Темная громада выросла над аррантом, и он, отплевываясь и беспомощно бултыхаясь среди клокочущих вод, силясь хоть как-то удержаться на плаву, чему отчаянно мешали связанные руки, из последних сил подался вперед. И с ужасающей ясностью увидел перед собой гигантские, испещренные складками и морщинами губы кита-отшельника. Скалоподобная голова морского чудища надвинулась, раскололась надвое, Эврих беззвучно взвыл и, подхваченный бурлящим потоком, понесся в бездонную пропасть китовой глотки.
* * *
Очнулся он от невыносимого смрада и страшного жжения во всем теле. Попробовал открыть глаза, но определить, удалось ему это или нет, не сумел, ибо ни один лучик света не блеснул в кромешной тьме. Эврих не мог даже вспомнить, не мог понять, где он и что с ним, поскольку помимо вони, жжения и подступающей к горлу тошноты решительно ничего не чувствовал. Ничего кроме того, что каждый вдох дается с невероятным трудом, как будто его заживо замуровали в тесной темной комнате, лишенной притока свежего воздуха.

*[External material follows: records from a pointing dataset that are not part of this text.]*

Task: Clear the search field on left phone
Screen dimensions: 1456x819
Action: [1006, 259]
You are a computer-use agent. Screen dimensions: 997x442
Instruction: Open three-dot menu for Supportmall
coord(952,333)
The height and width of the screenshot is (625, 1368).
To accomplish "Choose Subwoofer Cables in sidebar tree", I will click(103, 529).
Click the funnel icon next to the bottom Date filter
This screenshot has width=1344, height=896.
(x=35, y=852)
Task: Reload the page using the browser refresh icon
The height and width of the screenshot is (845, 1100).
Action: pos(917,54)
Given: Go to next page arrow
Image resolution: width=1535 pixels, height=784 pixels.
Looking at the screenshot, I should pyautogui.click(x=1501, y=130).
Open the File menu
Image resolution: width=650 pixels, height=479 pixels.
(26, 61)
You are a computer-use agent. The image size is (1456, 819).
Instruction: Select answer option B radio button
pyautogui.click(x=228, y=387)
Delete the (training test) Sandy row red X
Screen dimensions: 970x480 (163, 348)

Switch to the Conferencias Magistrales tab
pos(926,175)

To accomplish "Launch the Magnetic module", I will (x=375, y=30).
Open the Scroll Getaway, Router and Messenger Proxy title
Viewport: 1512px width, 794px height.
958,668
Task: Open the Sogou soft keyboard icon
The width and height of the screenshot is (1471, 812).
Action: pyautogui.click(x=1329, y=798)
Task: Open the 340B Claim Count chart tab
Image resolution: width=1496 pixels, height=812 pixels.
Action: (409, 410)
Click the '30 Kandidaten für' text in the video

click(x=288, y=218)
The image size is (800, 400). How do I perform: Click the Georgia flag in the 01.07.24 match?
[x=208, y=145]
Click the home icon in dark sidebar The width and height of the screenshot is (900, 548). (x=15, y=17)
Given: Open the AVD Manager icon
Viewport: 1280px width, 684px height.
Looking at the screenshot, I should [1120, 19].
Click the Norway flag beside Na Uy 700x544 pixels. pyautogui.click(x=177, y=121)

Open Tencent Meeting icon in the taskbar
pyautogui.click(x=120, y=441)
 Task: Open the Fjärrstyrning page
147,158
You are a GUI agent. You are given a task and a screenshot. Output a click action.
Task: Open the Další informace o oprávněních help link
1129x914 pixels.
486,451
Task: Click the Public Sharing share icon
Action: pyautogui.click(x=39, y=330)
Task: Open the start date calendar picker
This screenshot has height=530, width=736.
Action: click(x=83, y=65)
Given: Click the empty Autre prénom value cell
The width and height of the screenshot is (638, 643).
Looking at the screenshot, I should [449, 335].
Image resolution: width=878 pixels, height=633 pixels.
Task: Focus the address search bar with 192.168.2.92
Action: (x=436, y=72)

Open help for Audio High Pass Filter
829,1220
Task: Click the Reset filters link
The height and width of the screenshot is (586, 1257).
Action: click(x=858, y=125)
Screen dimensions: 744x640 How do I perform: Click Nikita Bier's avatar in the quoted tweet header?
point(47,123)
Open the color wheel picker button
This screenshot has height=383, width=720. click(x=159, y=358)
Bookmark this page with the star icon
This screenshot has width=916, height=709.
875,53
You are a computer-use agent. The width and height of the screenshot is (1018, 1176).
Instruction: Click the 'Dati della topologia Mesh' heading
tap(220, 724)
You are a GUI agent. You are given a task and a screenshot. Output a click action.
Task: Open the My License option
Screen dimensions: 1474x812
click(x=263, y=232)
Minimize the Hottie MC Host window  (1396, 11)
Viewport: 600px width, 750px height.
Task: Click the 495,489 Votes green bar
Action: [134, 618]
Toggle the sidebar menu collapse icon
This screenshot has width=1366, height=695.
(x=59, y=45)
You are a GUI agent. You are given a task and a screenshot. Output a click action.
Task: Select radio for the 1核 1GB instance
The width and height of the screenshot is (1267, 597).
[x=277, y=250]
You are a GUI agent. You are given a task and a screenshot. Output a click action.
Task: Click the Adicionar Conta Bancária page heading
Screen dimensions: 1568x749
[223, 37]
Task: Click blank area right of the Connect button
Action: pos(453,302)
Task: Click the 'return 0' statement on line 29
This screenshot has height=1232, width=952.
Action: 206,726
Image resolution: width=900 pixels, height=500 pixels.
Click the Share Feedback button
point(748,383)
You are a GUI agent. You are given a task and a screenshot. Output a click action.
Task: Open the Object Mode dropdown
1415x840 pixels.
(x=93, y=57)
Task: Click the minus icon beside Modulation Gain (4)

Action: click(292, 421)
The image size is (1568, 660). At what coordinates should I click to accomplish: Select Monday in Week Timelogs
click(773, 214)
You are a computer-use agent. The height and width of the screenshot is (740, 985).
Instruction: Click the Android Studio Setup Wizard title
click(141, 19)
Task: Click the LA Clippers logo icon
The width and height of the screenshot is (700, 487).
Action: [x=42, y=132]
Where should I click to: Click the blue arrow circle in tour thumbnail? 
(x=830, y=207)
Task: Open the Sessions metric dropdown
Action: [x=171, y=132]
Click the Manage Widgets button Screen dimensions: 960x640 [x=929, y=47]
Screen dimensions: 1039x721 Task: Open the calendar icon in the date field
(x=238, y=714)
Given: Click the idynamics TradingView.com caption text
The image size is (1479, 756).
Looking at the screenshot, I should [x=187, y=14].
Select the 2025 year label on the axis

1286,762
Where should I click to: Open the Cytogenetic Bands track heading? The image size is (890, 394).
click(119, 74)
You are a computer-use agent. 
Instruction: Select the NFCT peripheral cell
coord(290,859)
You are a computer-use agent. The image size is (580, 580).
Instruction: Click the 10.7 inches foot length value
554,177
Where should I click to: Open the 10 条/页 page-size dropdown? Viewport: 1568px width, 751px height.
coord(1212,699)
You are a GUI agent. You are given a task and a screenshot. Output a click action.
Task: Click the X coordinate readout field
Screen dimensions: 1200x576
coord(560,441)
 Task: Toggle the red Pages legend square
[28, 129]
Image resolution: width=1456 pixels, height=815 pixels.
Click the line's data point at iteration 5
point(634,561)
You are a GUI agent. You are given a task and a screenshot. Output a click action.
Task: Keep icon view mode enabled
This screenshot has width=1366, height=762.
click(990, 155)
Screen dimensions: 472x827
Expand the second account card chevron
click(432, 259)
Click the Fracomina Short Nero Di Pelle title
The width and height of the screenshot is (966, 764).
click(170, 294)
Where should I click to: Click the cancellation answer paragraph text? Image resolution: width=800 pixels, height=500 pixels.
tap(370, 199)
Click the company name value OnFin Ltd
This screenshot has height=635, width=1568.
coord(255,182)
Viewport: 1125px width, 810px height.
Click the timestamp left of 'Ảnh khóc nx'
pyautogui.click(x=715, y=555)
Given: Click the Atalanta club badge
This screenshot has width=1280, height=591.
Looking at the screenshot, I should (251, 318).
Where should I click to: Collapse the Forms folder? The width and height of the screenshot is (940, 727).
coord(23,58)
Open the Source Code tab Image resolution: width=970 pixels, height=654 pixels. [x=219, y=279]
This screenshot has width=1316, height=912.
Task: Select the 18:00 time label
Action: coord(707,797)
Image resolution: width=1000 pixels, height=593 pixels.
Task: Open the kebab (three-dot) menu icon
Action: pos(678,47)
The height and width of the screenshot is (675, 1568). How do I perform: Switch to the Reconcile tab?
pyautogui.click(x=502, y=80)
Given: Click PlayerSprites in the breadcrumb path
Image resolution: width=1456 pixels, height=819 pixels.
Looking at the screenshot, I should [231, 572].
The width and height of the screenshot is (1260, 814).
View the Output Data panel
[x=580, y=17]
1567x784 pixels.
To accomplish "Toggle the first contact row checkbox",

«Замуровали? Но почему же тогда я мокрый с ног до головы? И почему здесь так отвратно воняет?..» — подумал аррант, с удивлением ощущая, как вздрагивают и вибрируют стены тесной каморки. Но ни к каким выводам прийти не успел — мягкий, залитый студенистой жидкостью пол внезапно поднялся на дыбы и швырнул его вперед. Инстинктивно вытянув вперед руки, Эврих ткнулся ими в податливую и влажную ворсистую стену, задохнулся от непереносимого смрада и упал на колени, не в силах противиться рвотному позыву, выворачивавшему его наизнанку…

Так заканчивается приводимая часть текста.